Start of Information provided
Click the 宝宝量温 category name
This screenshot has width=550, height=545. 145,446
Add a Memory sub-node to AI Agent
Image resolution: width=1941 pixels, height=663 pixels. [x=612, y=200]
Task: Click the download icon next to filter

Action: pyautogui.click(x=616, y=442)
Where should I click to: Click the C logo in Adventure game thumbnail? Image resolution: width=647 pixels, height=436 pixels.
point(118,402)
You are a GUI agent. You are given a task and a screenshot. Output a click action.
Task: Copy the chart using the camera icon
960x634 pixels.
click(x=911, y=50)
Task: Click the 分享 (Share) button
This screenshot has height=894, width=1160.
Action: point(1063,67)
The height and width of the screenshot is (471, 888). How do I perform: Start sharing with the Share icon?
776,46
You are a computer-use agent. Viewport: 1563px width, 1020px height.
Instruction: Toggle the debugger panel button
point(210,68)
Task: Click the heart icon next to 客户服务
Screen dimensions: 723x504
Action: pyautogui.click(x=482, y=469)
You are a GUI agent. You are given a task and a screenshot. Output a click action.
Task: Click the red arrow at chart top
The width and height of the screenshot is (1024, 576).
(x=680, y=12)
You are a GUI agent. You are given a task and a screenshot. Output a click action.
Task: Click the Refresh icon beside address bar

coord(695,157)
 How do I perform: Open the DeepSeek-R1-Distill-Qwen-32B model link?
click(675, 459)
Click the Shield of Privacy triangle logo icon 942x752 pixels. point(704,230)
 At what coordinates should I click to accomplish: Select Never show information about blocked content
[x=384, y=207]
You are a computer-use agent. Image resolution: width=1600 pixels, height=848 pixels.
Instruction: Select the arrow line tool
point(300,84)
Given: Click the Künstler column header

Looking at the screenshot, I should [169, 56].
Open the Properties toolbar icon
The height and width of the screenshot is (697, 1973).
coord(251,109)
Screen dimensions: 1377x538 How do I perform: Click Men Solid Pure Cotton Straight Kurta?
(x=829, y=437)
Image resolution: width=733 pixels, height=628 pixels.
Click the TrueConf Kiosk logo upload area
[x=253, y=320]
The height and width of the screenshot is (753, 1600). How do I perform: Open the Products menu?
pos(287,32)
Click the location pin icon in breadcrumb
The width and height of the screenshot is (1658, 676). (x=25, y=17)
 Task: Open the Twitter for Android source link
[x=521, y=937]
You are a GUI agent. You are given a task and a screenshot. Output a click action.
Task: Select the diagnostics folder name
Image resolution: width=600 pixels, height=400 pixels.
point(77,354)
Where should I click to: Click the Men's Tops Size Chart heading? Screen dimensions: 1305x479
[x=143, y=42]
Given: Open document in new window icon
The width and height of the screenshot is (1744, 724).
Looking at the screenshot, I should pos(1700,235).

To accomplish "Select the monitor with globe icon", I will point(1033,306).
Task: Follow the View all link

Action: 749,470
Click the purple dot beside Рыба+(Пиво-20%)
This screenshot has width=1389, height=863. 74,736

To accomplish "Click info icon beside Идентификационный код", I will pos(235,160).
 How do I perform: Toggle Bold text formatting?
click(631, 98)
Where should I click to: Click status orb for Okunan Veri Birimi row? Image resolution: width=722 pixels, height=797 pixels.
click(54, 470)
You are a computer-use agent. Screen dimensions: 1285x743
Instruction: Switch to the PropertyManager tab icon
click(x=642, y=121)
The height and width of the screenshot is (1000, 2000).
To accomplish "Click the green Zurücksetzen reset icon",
End of Information provided
• _Exercise prompt_:
Your task is to copy each line of the entries that includes the word "will".

• _Answer section_:
To accomplish "Select the monitor with globe icon", I will point(1033,306).
To accomplish "Click info icon beside Идентификационный код", I will pos(235,160).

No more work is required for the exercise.